Secondly, the initiative started by Rotary International in 1979 to eradicate polio. It took, however, several years to convince the World Health Organization, and other groups it could be done and to get it started.

Thirdly, money.  Much has been provided by Rotary ($1.25 billion), The Gates Foundation who came on board to match Rotary donations, and governments around the world. 

Fourth, the colossal amount of work done, primarily by the World Health Organization, related organizations and  Rotary to make sure the vaccination and educational programmes, (many of them related to sanitation and good water), were carried out worldwide.

In India alone, there are as many as 80 million children vaccinated in a single National Polio Day.  Many of the vaccinations have been done by thousands of volunteers, many of them Rotarians.

In order to eliminate the virus, according to Rotarian Dr Bob Scott from Cobourg, who headed the world-wide polio initiative for many years, EVERY CHILD IN THE ENTIRE WORLD NEEDS TO BE VACCINATED. Can you imagine the logistics and difficulty of reaching children all over the world, particularly in the only area polio now occurs:  the mountainous areas of Afghanistan and Pakistan. 

Polio is viewed primarily as a children’s disease – with a much higher incidence among poor children! The virus creates muscle weakness, most often in the legs. Some children totally recover, but many are left with paralysis and some die.

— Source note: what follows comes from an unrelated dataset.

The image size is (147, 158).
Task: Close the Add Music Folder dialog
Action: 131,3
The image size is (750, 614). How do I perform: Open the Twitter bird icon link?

Some people who get polio are affected later in life with post-polio syndrome whose symptoms include a loss of energy.

I was first exposed to polio because my aunt who lived with us contracted polio and infantile paralysis as a little girl. While she could walk short distances with canes and braces, to go farther she needed to be either pushed in a wheel chair or carried. This was often my job. Fortunately, she become an accomplished artist and lived until she was 80.

Through the help of many people, a large number of polio survivors have gone on to achieve great things. One of the most famous was U.S. President Franklin D. Roosevelt. Our former Prime Minister, Paul Martin, and his father both had polio, as did actors Mia Farrow, Donald Sutherland, Alan Alda, and athletes Johnny Weissmuller and Wilma Rudolph. Both overcame the effects of polio and became Olympic Gold medalists.

Eliminating the wild virus has been very difficult to do.  In fact, the number of wild virus cases has increased in 2019.  

The near elimination of polio and making life better for others through personal interventions is another great story of humans -many of them volunteers – successfully working together for the betterment of human kind.

Til next time,

Chris Snyder

Adapted from my book, “Creating Opportunities: A Volunteer’s Memoir.”